24 Put simply, the significance of the existence of a jurisdiction clause is to be determined in the particular circumstances of the case having regard first and foremost to the interests of justice.
25 Further, the authorities must be read in light of the decision in BHP Billiton 221 CLR 400. In that case, the High Court found that the trial judge erred in taking into account the plaintiff's choice of forum as a matter not to be lightly overridden. In other words, the High Court reinforced the type of balancing exercise necessary to establish whether the transfer of proceedings to a more appropriate forum is in the interests of justice: BHP Billiton 221 CLR at [15] and [19] per Gleeson CJ, McHugh and Heydon JJ; at [77] per Gummow J (Hayne J agreeing); at [168]-[169] per Kirby J.
26 As Gleeson CJ, McHugh and Heydon JJ stated (at [19]):
In many cases, there will be such a preponderance of connecting factors with one forum that it can readily be identified as the most appropriate, or natural forum. In other cases, there might be significant connecting factors with each of two different forums. Some of the factors might cancel each other out … Weighing considerations of cost, expense, and convenience, even when they conflict, is a familiar aspect of the kind of case management involved in many [transfer] applications.
27 Accordingly, the existence of a non-exclusive jurisdiction clause is a relevant factor to be weighed against other relevant factors, and the significance or otherwise of such a factor is to be determined in the circumstances of the case at hand. It is one factor among many and not immediately overwhelming simply because of its existence.

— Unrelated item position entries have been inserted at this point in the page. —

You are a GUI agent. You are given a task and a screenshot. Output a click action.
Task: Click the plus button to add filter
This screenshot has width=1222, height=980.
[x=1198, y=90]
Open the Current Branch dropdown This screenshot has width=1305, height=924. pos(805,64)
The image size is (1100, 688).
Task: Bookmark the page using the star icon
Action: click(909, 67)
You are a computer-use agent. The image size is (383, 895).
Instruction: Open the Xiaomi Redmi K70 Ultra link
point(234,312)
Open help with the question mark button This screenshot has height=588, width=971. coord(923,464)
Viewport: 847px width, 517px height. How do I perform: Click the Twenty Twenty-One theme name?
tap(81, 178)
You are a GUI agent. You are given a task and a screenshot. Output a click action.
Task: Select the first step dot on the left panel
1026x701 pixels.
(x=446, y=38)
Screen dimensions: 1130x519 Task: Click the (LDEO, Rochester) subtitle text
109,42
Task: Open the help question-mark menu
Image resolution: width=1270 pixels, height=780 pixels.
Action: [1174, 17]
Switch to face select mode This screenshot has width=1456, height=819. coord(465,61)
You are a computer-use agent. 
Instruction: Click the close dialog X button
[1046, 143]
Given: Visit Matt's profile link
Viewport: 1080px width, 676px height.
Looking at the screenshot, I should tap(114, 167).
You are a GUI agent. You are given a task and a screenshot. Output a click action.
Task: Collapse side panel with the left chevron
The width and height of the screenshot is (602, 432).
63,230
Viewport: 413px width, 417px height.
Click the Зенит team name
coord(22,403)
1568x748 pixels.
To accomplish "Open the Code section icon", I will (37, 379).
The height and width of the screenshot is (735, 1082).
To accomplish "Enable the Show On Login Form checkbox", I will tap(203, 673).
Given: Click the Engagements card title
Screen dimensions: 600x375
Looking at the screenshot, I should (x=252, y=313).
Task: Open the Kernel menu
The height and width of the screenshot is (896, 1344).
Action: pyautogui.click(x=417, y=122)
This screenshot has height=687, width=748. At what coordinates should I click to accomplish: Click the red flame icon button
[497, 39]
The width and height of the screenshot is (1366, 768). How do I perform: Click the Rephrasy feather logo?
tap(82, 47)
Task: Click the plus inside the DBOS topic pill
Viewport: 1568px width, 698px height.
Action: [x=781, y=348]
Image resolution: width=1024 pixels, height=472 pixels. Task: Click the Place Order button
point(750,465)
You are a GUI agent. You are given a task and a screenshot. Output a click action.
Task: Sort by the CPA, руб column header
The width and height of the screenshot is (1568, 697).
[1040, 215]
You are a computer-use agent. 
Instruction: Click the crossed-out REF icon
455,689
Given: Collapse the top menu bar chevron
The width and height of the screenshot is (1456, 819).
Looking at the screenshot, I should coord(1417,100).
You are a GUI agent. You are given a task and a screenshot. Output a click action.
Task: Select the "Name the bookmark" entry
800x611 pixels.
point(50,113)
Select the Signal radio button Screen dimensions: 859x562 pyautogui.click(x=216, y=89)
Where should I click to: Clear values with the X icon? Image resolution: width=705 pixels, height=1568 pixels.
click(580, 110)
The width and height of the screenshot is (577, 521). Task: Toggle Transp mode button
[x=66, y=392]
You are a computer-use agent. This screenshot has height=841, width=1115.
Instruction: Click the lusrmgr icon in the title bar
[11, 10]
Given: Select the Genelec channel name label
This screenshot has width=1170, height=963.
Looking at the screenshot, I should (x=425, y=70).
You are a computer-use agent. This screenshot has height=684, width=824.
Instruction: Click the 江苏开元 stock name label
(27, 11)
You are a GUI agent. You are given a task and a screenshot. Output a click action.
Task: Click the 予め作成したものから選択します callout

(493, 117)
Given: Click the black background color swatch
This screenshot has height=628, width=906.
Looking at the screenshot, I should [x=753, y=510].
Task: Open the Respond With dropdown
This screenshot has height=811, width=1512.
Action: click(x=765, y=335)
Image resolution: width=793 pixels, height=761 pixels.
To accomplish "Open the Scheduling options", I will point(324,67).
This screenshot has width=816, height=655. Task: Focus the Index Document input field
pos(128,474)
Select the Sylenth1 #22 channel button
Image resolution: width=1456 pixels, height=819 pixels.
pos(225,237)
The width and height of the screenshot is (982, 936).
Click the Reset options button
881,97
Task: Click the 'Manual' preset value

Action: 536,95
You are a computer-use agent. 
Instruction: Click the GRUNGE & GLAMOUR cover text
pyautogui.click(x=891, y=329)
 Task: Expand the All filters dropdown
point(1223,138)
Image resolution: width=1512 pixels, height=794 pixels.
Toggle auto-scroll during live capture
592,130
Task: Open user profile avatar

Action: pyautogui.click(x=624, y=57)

28 Thirdly, contrary to the submissions of the plaintiffs, although the parties' choice as to applicable law remains (see cl (a)), the express terms of the Charge reflect a choice, one assumes a conscious choice, that the jurisdiction of the Courts of Victoria is non exclusive. That decision is not that surprising. The properties caught by the Charges were located throughout Australia. It would be an odd result if the receivers were required to commence litigation in Victoria in relation to property located, for example, in Western Australia. These facts stand in contradistinction to World Firefighters Games Brisbane 161 FLR 355 and Slater & Gordon Pty Ltd v Porteous [2005] VSC 398 where the Court found the existence of an exclusive jurisdiction clause highlighted that the parties understood the potential inconvenience of conducting litigation where the appropriateness of the selected forum was not immediately apparent. Finally, the view expressed in World Firefighters Games Brisbane 161 FLR 355 (see [23] above) that since the introduction of cross vesting legislation,such a clause becomes just another factor to be considered on the question of transfer, is directly applicable here where the issues in dispute primarily concern a Commonwealth Act - the Corporations Act. There is no doubt that the Supreme Court of Western Australia can and does deal with issues arising under the Corporations Act.